WORK REQUEST » Set down the records that follow in full and without changes.

DATA SUPPLIED »
○ ○ ○ ○ ○ ○ ○

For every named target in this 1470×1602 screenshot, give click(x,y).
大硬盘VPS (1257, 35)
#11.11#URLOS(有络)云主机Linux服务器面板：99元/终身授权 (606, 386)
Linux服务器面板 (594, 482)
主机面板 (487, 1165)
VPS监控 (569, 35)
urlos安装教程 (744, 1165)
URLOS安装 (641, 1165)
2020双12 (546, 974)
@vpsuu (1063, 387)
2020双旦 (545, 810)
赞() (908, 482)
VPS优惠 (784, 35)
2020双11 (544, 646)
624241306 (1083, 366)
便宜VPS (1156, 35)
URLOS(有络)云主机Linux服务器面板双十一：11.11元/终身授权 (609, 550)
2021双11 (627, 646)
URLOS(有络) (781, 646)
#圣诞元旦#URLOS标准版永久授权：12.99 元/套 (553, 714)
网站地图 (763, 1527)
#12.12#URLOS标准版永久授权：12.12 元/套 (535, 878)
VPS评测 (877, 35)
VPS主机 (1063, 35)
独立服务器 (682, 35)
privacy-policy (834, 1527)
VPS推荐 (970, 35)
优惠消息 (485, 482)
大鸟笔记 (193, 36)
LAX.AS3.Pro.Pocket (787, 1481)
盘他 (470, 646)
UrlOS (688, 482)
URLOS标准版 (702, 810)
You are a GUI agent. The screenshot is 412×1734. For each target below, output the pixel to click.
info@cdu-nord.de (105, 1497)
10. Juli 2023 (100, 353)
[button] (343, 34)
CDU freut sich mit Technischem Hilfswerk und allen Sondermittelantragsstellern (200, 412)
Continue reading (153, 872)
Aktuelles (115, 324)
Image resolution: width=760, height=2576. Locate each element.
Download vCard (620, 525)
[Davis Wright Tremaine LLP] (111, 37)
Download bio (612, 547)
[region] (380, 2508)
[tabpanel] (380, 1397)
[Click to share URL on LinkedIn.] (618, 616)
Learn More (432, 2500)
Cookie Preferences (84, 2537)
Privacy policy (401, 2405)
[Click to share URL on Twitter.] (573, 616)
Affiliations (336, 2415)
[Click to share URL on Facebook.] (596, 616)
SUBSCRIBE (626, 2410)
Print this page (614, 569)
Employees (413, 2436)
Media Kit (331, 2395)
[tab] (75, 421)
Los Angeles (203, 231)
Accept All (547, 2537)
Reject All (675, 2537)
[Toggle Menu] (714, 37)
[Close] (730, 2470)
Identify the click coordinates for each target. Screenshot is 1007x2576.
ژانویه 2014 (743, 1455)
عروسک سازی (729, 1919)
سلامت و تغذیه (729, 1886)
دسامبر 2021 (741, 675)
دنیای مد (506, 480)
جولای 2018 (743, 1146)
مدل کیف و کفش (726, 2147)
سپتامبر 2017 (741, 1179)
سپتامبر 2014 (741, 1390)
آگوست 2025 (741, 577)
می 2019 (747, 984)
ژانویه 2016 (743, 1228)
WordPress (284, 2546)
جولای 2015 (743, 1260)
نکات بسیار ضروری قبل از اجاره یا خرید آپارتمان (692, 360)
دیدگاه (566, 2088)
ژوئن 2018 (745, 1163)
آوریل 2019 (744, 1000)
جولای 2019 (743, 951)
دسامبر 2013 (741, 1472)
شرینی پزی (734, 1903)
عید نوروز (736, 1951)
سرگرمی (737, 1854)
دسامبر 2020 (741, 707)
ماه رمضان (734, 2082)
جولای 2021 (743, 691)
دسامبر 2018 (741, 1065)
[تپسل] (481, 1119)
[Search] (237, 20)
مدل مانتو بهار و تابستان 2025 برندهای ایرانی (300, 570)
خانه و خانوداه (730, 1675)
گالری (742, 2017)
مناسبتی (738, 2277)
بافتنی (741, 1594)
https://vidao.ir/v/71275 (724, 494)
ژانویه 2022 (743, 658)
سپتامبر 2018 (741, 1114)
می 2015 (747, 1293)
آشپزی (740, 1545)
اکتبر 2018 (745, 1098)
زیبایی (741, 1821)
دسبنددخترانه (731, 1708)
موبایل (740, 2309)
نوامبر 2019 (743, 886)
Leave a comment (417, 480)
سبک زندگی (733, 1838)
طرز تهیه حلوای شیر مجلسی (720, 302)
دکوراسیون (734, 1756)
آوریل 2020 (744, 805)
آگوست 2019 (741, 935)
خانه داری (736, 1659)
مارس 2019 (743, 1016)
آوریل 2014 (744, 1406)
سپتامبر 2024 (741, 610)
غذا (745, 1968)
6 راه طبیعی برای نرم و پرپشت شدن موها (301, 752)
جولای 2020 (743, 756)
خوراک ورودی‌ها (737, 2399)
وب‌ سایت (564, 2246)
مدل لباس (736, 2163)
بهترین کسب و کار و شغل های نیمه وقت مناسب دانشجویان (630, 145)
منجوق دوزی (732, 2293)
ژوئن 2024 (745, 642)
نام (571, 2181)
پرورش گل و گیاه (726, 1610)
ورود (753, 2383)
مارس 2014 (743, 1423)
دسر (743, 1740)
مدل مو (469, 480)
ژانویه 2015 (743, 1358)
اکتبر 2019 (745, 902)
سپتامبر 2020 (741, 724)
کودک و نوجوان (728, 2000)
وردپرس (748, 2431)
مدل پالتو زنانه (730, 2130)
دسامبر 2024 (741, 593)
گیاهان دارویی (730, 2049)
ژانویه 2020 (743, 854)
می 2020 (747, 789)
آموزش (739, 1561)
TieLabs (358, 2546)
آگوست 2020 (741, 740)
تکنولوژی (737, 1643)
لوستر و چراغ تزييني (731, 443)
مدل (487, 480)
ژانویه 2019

○ ○ ○ ○ ○ ○ ○

ANSWER SECTION »
For every named target in this 1470×1602 screenshot, give click(x,y).
大硬盘VPS (1257, 35)
#11.11#URLOS(有络)云主机Linux服务器面板：99元/终身授权 (606, 386)
Linux服务器面板 (594, 482)
主机面板 (487, 1165)
VPS监控 (569, 35)
urlos安装教程 (744, 1165)
URLOS安装 (641, 1165)
2020双12 (546, 974)
@vpsuu (1063, 387)
2020双旦 (545, 810)
赞() (908, 482)
VPS优惠 (784, 35)
2020双11 (544, 646)
624241306 (1083, 366)
便宜VPS (1156, 35)
URLOS(有络)云主机Linux服务器面板双十一：11.11元/终身授权 (609, 550)
2021双11 (627, 646)
URLOS(有络) (781, 646)
#圣诞元旦#URLOS标准版永久授权：12.99 元/套 (553, 714)
网站地图 (763, 1527)
#12.12#URLOS标准版永久授权：12.12 元/套 (535, 878)
VPS评测 (877, 35)
VPS主机 (1063, 35)
独立服务器 (682, 35)
privacy-policy (834, 1527)
VPS推荐 (970, 35)
优惠消息 (485, 482)
大鸟笔记 (193, 36)
LAX.AS3.Pro.Pocket (787, 1481)
盘他 (470, 646)
UrlOS (688, 482)
URLOS标准版 (702, 810)
You are a GUI agent. The screenshot is 412×1734. For each target below, output the pixel to click.
info@cdu-nord.de (105, 1497)
10. Juli 2023 (100, 353)
[button] (343, 34)
CDU freut sich mit Technischem Hilfswerk und allen Sondermittelantragsstellern (200, 412)
Continue reading (153, 872)
Aktuelles (115, 324)
Image resolution: width=760, height=2576. Locate each element.
Download vCard (620, 525)
[Davis Wright Tremaine LLP] (111, 37)
Download bio (612, 547)
[region] (380, 2508)
[tabpanel] (380, 1397)
[Click to share URL on LinkedIn.] (618, 616)
Learn More (432, 2500)
Cookie Preferences (84, 2537)
Privacy policy (401, 2405)
[Click to share URL on Twitter.] (573, 616)
Affiliations (336, 2415)
[Click to share URL on Facebook.] (596, 616)
SUBSCRIBE (626, 2410)
Print this page (614, 569)
Employees (413, 2436)
Media Kit (331, 2395)
[tab] (75, 421)
Los Angeles (203, 231)
Accept All (547, 2537)
Reject All (675, 2537)
[Toggle Menu] (714, 37)
[Close] (730, 2470)
Identify the click coordinates for each target. Screenshot is 1007x2576.
ژانویه 2014 (743, 1455)
عروسک سازی (729, 1919)
سلامت و تغذیه (729, 1886)
دسامبر 2021 (741, 675)
دنیای مد (506, 480)
جولای 2018 (743, 1146)
مدل کیف و کفش (726, 2147)
سپتامبر 2017 (741, 1179)
سپتامبر 2014 (741, 1390)
آگوست 2025 (741, 577)
می 2019 (747, 984)
ژانویه 2016 (743, 1228)
WordPress (284, 2546)
جولای 2015 (743, 1260)
نکات بسیار ضروری قبل از اجاره یا خرید آپارتمان (692, 360)
دیدگاه (566, 2088)
ژوئن 2018 (745, 1163)
آوریل 2019 (744, 1000)
جولای 2019 (743, 951)
دسامبر 2013 (741, 1472)
شرینی پزی (734, 1903)
عید نوروز (736, 1951)
سرگرمی (737, 1854)
دسامبر 2020 (741, 707)
ماه رمضان (734, 2082)
جولای 2021 (743, 691)
دسامبر 2018 (741, 1065)
[تپسل] (481, 1119)
[Search] (237, 20)
مدل مانتو بهار و تابستان 2025 برندهای ایرانی (300, 570)
خانه و خانوداه (730, 1675)
گالری (742, 2017)
مناسبتی (738, 2277)
بافتنی (741, 1594)
https://vidao.ir/v/71275 (724, 494)
ژانویه 2022 (743, 658)
سپتامبر 2018 (741, 1114)
می 2015 (747, 1293)
آشپزی (740, 1545)
اکتبر 2018 (745, 1098)
زیبایی (741, 1821)
دسبنددخترانه (731, 1708)
موبایل (740, 2309)
نوامبر 2019 (743, 886)
Leave a comment (417, 480)
سبک زندگی (733, 1838)
طرز تهیه حلوای شیر مجلسی (720, 302)
دکوراسیون (734, 1756)
آوریل 2020 (744, 805)
آگوست 2019 (741, 935)
خانه داری (736, 1659)
مارس 2019 (743, 1016)
آوریل 2014 (744, 1406)
سپتامبر 2024 (741, 610)
غذا (745, 1968)
6 راه طبیعی برای نرم و پرپشت شدن موها (301, 752)
جولای 2020 (743, 756)
خوراک ورودی‌ها (737, 2399)
وب‌ سایت (564, 2246)
مدل لباس (736, 2163)
بهترین کسب و کار و شغل های نیمه وقت مناسب دانشجویان (630, 145)
منجوق دوزی (732, 2293)
ژوئن 2024 (745, 642)
نام (571, 2181)
پرورش گل و گیاه (726, 1610)
ورود (753, 2383)
مارس 2014 (743, 1423)
دسر (743, 1740)
مدل مو (469, 480)
ژانویه 2015 (743, 1358)
اکتبر 2019 (745, 902)
سپتامبر 2020 (741, 724)
کودک و نوجوان (728, 2000)
وردپرس (748, 2431)
مدل پالتو زنانه (730, 2130)
دسامبر 2024 (741, 593)
گیاهان دارویی (730, 2049)
ژانویه 2020 (743, 854)
می 2020 (747, 789)
آموزش (739, 1561)
TieLabs (358, 2546)
آگوست 2020 (741, 740)
تکنولوژی (737, 1643)
لوستر و چراغ تزييني (731, 443)
مدل (487, 480)
ژانویه 2019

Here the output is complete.